What is expected:
Express every line of the material below as a JSON list of strings, one string per line, omitting blank lines.
## Begin
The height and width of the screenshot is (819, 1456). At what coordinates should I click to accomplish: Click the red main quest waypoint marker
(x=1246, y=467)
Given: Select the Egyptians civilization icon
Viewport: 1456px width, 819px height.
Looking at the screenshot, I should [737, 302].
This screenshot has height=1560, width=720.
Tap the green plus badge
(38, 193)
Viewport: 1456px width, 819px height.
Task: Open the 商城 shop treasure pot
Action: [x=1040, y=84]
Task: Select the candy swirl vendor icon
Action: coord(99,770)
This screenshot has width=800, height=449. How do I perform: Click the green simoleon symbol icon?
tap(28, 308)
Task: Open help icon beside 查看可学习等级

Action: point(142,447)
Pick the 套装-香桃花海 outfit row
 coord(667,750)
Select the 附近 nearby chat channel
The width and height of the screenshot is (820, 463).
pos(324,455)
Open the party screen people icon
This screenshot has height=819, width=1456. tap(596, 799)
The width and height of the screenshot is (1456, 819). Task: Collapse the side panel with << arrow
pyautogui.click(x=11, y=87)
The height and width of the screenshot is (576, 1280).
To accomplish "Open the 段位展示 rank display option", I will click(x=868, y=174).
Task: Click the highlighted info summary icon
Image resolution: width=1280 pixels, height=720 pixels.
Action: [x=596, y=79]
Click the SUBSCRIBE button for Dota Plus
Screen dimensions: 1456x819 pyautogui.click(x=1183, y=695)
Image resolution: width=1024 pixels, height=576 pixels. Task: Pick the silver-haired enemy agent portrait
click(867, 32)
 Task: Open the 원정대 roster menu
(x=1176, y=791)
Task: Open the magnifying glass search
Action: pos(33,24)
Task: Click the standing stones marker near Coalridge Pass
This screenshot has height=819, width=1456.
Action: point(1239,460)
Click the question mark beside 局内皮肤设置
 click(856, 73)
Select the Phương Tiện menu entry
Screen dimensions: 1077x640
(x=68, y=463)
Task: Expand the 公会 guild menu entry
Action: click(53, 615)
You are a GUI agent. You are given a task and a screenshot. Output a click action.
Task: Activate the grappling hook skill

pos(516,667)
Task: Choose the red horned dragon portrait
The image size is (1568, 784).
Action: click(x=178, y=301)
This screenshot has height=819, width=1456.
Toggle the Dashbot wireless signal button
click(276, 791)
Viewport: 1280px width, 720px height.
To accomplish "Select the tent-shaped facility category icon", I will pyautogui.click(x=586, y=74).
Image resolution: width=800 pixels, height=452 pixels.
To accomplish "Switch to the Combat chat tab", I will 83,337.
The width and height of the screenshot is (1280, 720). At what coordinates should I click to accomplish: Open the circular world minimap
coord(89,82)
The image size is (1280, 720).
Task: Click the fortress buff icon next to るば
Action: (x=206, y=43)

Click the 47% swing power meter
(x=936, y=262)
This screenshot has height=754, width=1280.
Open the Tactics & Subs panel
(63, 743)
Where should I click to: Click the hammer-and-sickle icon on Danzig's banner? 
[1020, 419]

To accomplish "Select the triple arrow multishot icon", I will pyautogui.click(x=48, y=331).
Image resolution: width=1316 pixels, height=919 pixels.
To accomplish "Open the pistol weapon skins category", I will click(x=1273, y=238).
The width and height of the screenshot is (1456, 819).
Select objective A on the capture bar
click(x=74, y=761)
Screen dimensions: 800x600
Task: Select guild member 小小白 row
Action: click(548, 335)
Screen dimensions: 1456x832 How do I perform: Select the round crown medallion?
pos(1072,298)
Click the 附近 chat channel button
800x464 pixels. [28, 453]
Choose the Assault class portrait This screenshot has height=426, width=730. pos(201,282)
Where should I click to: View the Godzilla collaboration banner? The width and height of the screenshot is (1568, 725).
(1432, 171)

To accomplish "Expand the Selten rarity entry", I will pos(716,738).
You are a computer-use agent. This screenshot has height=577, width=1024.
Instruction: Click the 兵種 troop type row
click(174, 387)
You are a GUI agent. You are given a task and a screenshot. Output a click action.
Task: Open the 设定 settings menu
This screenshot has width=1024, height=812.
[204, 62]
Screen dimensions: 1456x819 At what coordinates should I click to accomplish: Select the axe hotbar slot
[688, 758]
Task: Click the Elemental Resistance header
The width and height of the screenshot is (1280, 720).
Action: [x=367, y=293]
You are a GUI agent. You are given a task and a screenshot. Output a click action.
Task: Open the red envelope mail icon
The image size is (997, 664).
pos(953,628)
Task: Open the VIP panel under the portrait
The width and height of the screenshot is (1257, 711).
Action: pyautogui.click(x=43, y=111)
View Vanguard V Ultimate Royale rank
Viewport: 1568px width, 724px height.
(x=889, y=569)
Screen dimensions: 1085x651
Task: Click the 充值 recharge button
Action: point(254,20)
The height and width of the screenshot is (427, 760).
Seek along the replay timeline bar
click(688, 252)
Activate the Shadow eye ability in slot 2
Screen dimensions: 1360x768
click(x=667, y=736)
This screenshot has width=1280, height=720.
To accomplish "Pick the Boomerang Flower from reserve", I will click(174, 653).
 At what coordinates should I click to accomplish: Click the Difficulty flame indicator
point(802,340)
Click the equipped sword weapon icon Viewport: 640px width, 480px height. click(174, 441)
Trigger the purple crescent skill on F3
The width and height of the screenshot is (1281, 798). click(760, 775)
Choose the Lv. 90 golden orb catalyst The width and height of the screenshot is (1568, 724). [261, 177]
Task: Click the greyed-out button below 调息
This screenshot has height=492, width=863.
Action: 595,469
## End
Result below:
[
  "The height and width of the screenshot is (819, 1456). At what coordinates should I click to accomplish: Click the red main quest waypoint marker",
  "(x=1246, y=467)",
  "Given: Select the Egyptians civilization icon",
  "Viewport: 1456px width, 819px height.",
  "Looking at the screenshot, I should [737, 302].",
  "This screenshot has height=1560, width=720.",
  "Tap the green plus badge",
  "(38, 193)",
  "Viewport: 1456px width, 819px height.",
  "Task: Open the 商城 shop treasure pot",
  "Action: [x=1040, y=84]",
  "Task: Select the candy swirl vendor icon",
  "Action: coord(99,770)",
  "This screenshot has width=800, height=449. How do I perform: Click the green simoleon symbol icon?",
  "tap(28, 308)",
  "Task: Open help icon beside 查看可学习等级",
  "Action: point(142,447)",
  "Pick the 套装-香桃花海 outfit row",
  " coord(667,750)",
  "Select the 附近 nearby chat channel",
  "The width and height of the screenshot is (820, 463).",
  "pos(324,455)",
  "Open the party screen people icon",
  "This screenshot has height=819, width=1456. tap(596, 799)",
  "The width and height of the screenshot is (1456, 819). Task: Collapse the side panel with << arrow",
  "pyautogui.click(x=11, y=87)",
  "The height and width of the screenshot is (576, 1280).",
  "To accomplish \"Open the 段位展示 rank display option\", I will click(x=868, y=174).",
  "Task: Click the highlighted info summary icon",
  "Image resolution: width=1280 pixels, height=720 pixels.",
  "Action: [x=596, y=79]",
  "Click the SUBSCRIBE button for Dota Plus",
  "Screen dimensions: 1456x819 pyautogui.click(x=1183, y=695)",
  "Image resolution: width=1024 pixels, height=576 pixels. Task: Pick the silver-haired enemy agent portrait",
  "click(867, 32)",
  " Task: Open the 원정대 roster menu",
  "(x=1176, y=791)",
  "Task: Open the magnifying glass search",
  "Action: pos(33,24)",
  "Task: Click the standing stones marker near Coalridge Pass",
  "This screenshot has height=819, width=1456.",
  "Action: point(1239,460)",
  "Click the question mark beside 局内皮肤设置",
  " click(856, 73)",
  "Select the Phương Tiện menu entry",
  "Screen dimensions: 1077x640",
  "(x=68, y=463)",
  "Task: Expand the 公会 guild menu entry",
  "Action: click(53, 615)",
  "You are a GUI agent. You are given a task and a screenshot. Output a click action.",
  "Task: Activate the grappling hook skill",
  "pos(516,667)",
  "Task: Choose the red horned dragon portrait",
  "The image size is (1568, 784).",
  "Action: click(x=178, y=301)",
  "This screenshot has height=819, width=1456.",
  "Toggle the Dashbot wireless signal button",
  "click(276, 791)",
  "Viewport: 1280px width, 720px height.",
  "To accomplish \"Select the tent-shaped facility category icon\", I will pyautogui.click(x=586, y=74).",
  "Image resolution: width=800 pixels, height=452 pixels.",
  "To accomplish \"Switch to the Combat chat tab\", I will 83,337.",
  "The width and height of the screenshot is (1280, 720). At what coordinates should I click to accomplish: Open the circular world minimap",
  "coord(89,82)",
  "The image size is (1280, 720).",
  "Task: Click the fortress buff icon next to るば",
  "Action: (x=206, y=43)",
  "Click the 47% swing power meter",
  "(x=936, y=262)",
  "This screenshot has height=754, width=1280.",
  "Open the Tactics & Subs panel",
  "(63, 743)",
  "Where should I click to: Click the hammer-and-sickle icon on Danzig's banner? ",
  "[1020, 419]",
  "To accomplish \"Select the triple arrow multishot icon\", I will pyautogui.click(x=48, y=331).",
  "Image resolution: width=1316 pixels, height=919 pixels.",
  "To accomplish \"Open the pistol weapon skins category\", I will click(x=1273, y=238).",
  "The width and height of the screenshot is (1456, 819).",
  "Select objective A on the capture bar",
  "click(x=74, y=761)",
  "Screen dimensions: 800x600",
  "Task: Select guild member 小小白 row",
  "Action: click(548, 335)",
  "Screen dimensions: 1456x832 How do I perform: Select the round crown medallion?",
  "pos(1072,298)",
  "Click the 附近 chat channel button",
  "800x464 pixels. [28, 453]",
  "Choose the Assault class portrait This screenshot has height=426, width=730. pos(201,282)",
  "Where should I click to: View the Godzilla collaboration banner? The width and height of the screenshot is (1568, 725).",
  "(1432, 171)",
  "To accomplish \"Expand the Selten rarity entry\", I will pos(716,738).",
  "You are a computer-use agent. This screenshot has height=577, width=1024.",
  "Instruction: Click the 兵種 troop type row",
  "click(174, 387)",
  "You are a GUI agent. You are given a task and a screenshot. Output a click action.",
  "Task: Open the 设定 settings menu",
  "This screenshot has width=1024, height=812.",
  "[204, 62]",
  "Screen dimensions: 1456x819 At what coordinates should I click to accomplish: Select the axe hotbar slot",
  "[688, 758]",
  "Task: Click the Elemental Resistance header",
  "The width and height of the screenshot is (1280, 720).",
  "Action: [x=367, y=293]",
  "You are a GUI agent. You are given a task and a screenshot. Output a click action.",
  "Task: Open the red envelope mail icon",
  "The image size is (997, 664).",
  "pos(953,628)",
  "Task: Open the VIP panel under the portrait",
  "The width and height of the screenshot is (1257, 711).",
  "Action: pyautogui.click(x=43, y=111)",
  "View Vanguard V Ultimate Royale rank",
  "Viewport: 1568px width, 724px height.",
  "(x=889, y=569)",
  "Screen dimensions: 1085x651",
  "Task: Click the 充值 recharge button",
  "Action: point(254,20)",
  "The height and width of the screenshot is (427, 760).",
  "Seek along the replay timeline bar",
  "click(688, 252)",
  "Activate the Shadow eye ability in slot 2",
  "Screen dimensions: 1360x768",
  "click(x=667, y=736)",
  "This screenshot has width=1280, height=720.",
  "To accomplish \"Pick the Boomerang Flower from reserve\", I will click(174, 653).",
  " At what coordinates should I click to accomplish: Click the Difficulty flame indicator",
  "point(802,340)",
  "Click the equipped sword weapon icon Viewport: 640px width, 480px height. click(174, 441)",
  "Trigger the purple crescent skill on F3",
  "The width and height of the screenshot is (1281, 798). click(760, 775)",
  "Choose the Lv. 90 golden orb catalyst The width and height of the screenshot is (1568, 724). [261, 177]",
  "Task: Click the greyed-out button below 调息",
  "This screenshot has height=492, width=863.",
  "Action: 595,469"
]